= Task inputs =
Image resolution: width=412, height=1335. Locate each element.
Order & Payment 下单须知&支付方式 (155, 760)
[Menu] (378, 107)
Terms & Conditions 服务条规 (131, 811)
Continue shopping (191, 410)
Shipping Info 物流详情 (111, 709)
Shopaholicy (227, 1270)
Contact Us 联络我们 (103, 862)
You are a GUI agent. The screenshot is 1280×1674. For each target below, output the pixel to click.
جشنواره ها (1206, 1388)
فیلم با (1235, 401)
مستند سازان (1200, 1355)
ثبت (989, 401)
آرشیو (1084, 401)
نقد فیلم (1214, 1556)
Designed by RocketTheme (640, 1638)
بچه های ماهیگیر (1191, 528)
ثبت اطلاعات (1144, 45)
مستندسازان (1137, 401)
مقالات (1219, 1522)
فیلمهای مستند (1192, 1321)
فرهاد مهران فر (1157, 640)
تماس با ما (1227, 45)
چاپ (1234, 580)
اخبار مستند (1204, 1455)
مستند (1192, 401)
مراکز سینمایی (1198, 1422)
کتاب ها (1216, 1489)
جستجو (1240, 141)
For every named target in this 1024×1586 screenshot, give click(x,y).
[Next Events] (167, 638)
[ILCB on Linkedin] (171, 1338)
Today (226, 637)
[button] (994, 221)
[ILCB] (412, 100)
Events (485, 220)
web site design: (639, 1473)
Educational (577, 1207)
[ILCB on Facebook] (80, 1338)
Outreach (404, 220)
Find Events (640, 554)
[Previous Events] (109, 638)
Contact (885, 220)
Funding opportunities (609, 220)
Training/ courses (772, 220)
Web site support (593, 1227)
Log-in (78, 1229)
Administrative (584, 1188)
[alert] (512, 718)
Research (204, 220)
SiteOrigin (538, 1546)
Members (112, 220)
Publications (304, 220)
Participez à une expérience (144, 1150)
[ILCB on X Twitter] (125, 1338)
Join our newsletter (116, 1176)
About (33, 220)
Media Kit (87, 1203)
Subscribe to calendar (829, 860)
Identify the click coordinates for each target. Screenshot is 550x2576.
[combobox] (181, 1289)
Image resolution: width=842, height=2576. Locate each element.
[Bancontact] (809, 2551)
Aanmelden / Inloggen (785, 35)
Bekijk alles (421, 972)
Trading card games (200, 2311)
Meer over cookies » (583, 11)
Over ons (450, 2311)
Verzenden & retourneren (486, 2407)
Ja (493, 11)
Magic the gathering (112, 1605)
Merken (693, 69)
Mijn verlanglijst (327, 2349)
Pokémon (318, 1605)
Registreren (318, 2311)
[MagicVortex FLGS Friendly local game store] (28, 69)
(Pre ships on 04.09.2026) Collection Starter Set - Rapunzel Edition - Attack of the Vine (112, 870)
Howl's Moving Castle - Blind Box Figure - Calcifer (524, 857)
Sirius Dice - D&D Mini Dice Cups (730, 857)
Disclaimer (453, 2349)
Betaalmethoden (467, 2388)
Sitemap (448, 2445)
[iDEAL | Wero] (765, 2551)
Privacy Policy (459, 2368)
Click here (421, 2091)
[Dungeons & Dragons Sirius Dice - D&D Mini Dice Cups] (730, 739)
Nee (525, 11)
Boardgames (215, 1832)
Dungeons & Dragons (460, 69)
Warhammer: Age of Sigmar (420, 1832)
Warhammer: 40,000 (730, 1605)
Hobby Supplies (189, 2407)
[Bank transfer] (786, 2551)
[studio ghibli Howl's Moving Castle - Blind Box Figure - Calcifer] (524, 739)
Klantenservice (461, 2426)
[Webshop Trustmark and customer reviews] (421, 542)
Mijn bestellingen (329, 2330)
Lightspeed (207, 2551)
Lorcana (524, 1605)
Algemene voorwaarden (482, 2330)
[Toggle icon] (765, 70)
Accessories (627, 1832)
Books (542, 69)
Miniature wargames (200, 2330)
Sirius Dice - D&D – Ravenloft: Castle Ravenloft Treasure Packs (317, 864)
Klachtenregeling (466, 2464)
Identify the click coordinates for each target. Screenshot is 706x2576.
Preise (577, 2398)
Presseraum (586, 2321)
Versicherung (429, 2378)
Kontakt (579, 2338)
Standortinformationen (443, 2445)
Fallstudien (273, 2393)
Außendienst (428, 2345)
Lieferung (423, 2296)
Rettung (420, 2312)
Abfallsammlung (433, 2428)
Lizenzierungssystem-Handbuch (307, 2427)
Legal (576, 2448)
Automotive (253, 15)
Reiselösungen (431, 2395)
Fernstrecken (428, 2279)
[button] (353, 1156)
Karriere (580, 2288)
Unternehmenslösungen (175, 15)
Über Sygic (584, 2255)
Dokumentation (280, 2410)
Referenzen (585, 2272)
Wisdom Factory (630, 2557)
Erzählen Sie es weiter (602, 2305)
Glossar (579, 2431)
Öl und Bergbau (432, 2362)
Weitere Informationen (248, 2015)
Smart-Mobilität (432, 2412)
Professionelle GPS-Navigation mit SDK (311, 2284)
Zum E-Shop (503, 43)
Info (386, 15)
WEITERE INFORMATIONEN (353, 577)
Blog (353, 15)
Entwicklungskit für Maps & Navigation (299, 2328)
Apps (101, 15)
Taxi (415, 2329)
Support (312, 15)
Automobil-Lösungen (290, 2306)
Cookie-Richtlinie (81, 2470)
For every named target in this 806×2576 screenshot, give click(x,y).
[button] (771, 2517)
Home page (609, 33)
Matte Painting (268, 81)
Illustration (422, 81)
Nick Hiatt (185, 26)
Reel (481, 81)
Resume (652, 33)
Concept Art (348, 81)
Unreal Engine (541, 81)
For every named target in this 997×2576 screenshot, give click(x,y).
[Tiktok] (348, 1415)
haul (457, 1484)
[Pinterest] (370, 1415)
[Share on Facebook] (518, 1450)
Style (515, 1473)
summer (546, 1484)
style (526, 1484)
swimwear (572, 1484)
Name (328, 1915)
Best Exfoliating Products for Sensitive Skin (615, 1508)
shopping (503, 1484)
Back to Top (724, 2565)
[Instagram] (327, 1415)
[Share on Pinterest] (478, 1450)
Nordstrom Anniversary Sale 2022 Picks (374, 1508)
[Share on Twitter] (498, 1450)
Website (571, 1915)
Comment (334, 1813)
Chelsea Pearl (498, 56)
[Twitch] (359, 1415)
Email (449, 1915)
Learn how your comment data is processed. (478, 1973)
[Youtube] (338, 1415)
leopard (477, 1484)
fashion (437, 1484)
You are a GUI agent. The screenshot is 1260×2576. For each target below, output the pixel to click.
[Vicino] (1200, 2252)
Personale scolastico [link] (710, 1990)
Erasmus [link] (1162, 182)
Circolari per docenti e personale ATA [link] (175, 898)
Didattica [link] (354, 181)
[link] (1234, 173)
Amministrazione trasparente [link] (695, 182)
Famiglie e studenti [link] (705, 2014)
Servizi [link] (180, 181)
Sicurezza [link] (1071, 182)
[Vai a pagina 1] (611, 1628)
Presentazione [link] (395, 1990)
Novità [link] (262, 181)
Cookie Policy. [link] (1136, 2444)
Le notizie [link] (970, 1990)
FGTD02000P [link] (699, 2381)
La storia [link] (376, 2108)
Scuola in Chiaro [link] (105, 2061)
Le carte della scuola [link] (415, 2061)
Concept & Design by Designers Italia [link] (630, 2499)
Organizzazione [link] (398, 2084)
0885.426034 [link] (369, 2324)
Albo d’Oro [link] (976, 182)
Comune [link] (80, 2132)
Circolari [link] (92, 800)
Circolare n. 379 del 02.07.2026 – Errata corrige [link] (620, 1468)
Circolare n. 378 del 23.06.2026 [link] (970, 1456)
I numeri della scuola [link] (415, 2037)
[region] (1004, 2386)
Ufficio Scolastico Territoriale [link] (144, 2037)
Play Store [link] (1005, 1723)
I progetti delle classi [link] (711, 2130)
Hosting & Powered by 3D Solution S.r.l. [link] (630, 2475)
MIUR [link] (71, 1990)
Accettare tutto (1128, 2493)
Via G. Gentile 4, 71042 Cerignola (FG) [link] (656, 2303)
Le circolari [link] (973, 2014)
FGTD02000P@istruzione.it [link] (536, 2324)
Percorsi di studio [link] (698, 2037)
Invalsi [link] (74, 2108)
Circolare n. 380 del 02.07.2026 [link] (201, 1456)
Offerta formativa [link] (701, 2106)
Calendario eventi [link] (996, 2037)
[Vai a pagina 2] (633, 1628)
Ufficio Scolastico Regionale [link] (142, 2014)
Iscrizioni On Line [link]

= What the task requires =
Wherever a line of the entries holds the string "Mijn", copy that line.

= Response =
Mijn verlanglijst (327, 2349)
Mijn bestellingen (329, 2330)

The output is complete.